Dev proxy to the backend

Edit vite.config.ts:

import { defineConfig } from 'vite'
import react from '@vitejs/plugin-react'

export default defineConfig({
  plugins: [react()],
  server: {
    port: 5173,
    proxy: {
      '/api': 'http://localhost:8080', // forward /api to Spring Boot
    },
  },
})

Architecture (Frontend)

  • Model: Type definitions for Supply (or MedicalSupply).
  • View: React components & pages (Home, Store, Admin, Search).
    • SuppliesTable includes Status column: amount > 10 (green), 5–10 (orange), < 5 (red).
    • SupplyForm handles create/update; in edit mode, the name (key) is immutable.
  • Controller: API client (fetch wrappers) used by pages/components.

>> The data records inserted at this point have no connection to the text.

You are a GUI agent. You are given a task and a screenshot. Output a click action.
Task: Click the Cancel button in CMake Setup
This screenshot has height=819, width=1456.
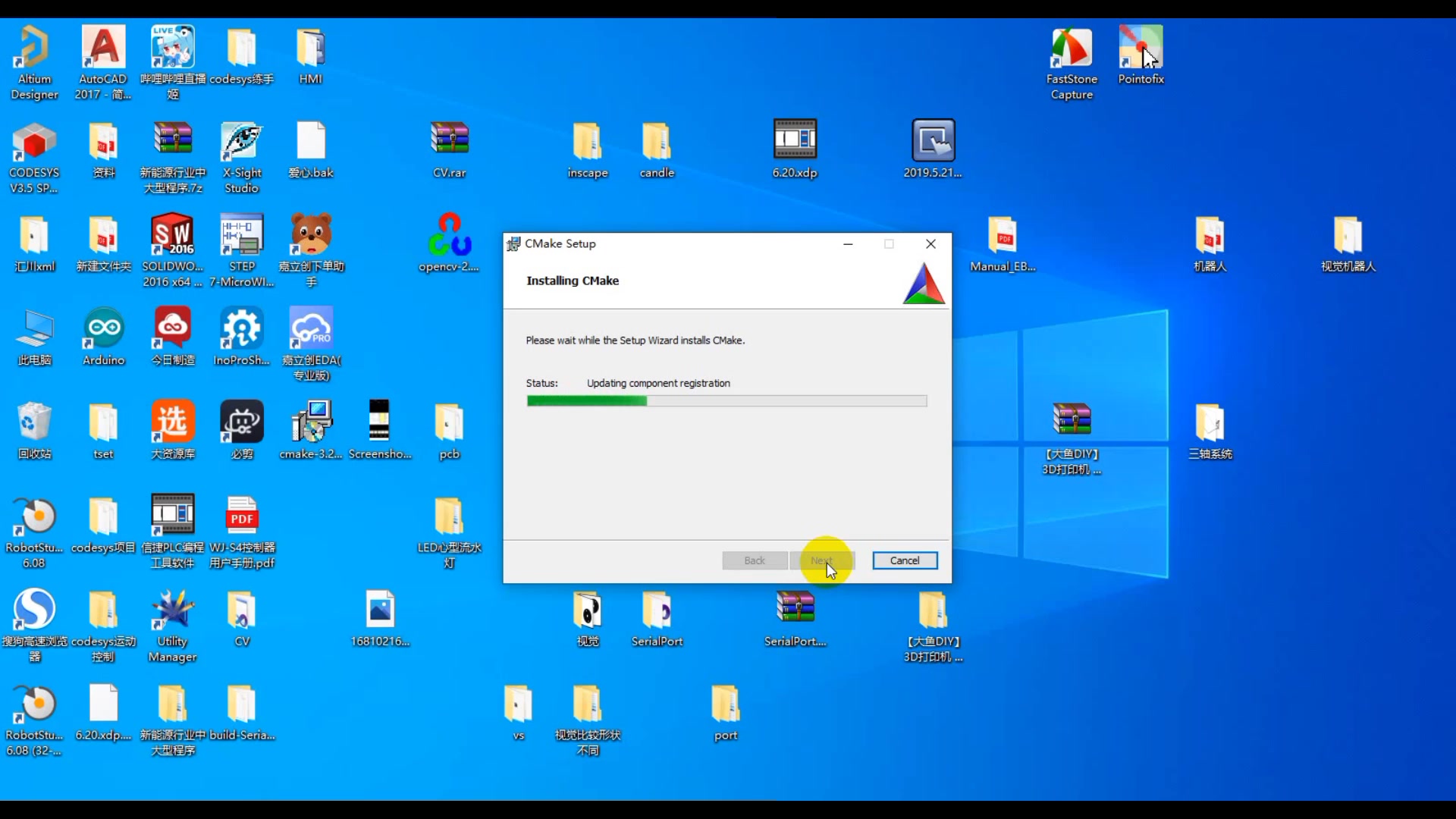pyautogui.click(x=904, y=560)
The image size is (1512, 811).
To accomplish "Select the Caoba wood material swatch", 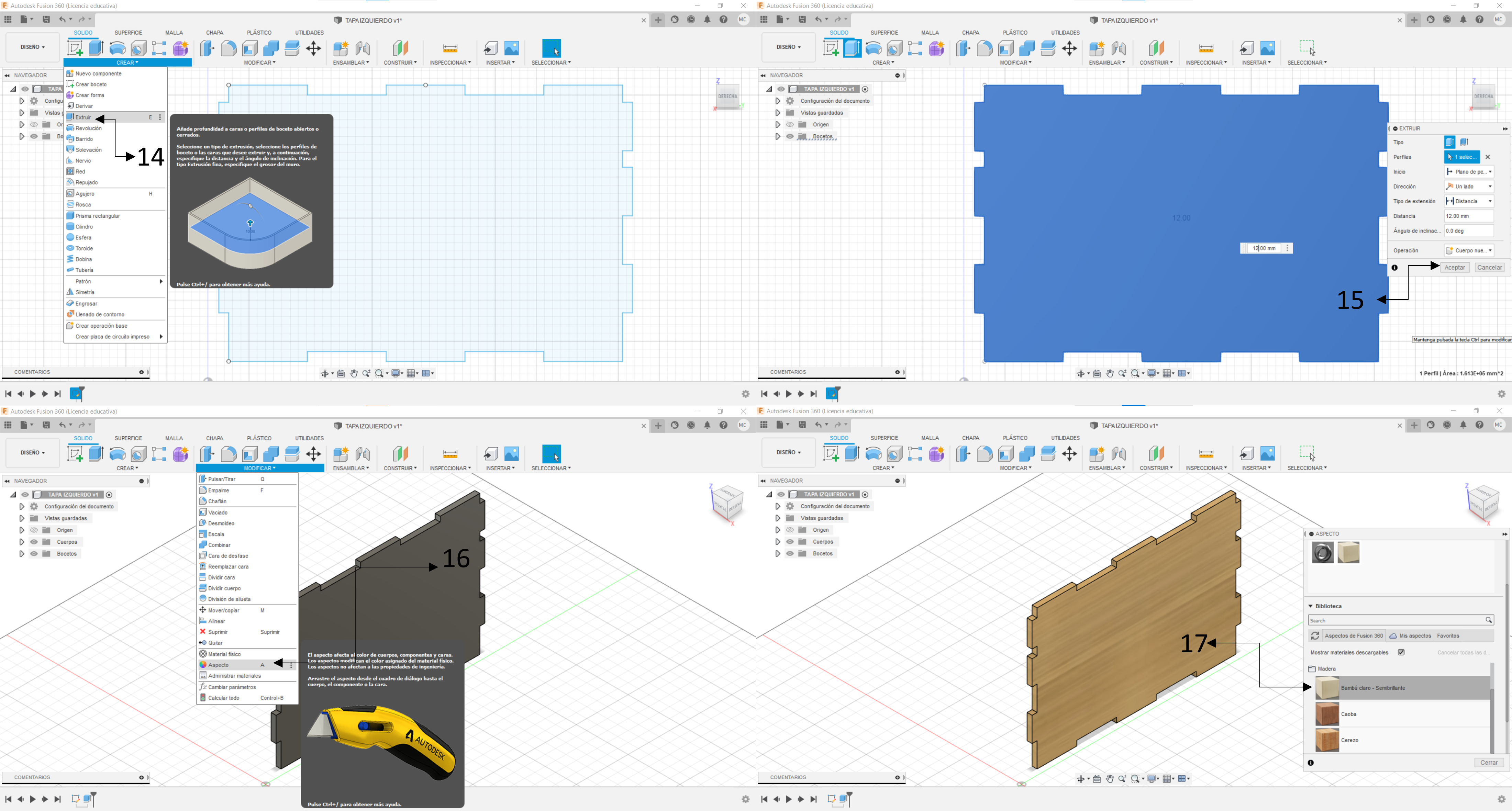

Final Project Structure (Reference)

├─ backend/                      # Spring Boot API
│  ├─ src/main/java/com/qare/app
│  │  ├─ controller/QareController.java
│  │  ├─ service/QareService.java
│  │  ├─ config/{DBConfig, CorsConfig}.java
│  │  └─ model/MedicalSupply.java
│  └─ src/main/resources/application.yml
├─ frontend/                     # React UI
│  ├─ src/
│  │  ├─ controller/supplies_client.ts
│  │  ├─ view/
│  │  │  └─ components/{SupplyForm, SupplyTable}.tsx
│  │  │  └─ pages/{Home,Store,Admin,Search}.tsx
│  │  ├─ model/supply_model.ts
│  │  └─ App.tsx
│  └─ vite.config.ts
└─ start.bash                    # simple dev starter (backend + frontend)

Dev Tips

  • Start everything:

    chmod +x start.bash
    ./start.bash

    Frontend → http://localhost:5173 • Backend → http://localhost:8080

  • Auto-restart backend (optional): add spring-boot-devtools and enable auto-make/compile in your IDE.

  • Switch DB to Postgres: swap dependency + configure datasource; keep CRUD code unchanged.

  • Security (future): add Spring Security; protect Admin routes; JWT for APIs or cookie auth with CSRF protection.


Useful Endpoints (Backend)

  • CreatePOST /api/supplies201 Created + Location header
  • Read allGET /api/suppliesMedicalSupply[]
  • Read oneGET /api/supplies/{name}200 or 404
  • UpdatePUT /api/supplies/{name}200 or 404
  • DeleteDELETE /api/supplies/{name}204 or 404

Q&A

  • Why is CORS not security?
    CORS only controls which browsers may read responses; it doesn’t prevent direct calls to your API nor authenticate users. Use authentication/authorization for real protection.

  • Why H2 for dev?
    Fast, simple, no install. You can still test DB constraints and swap to Postgres for staging/prod.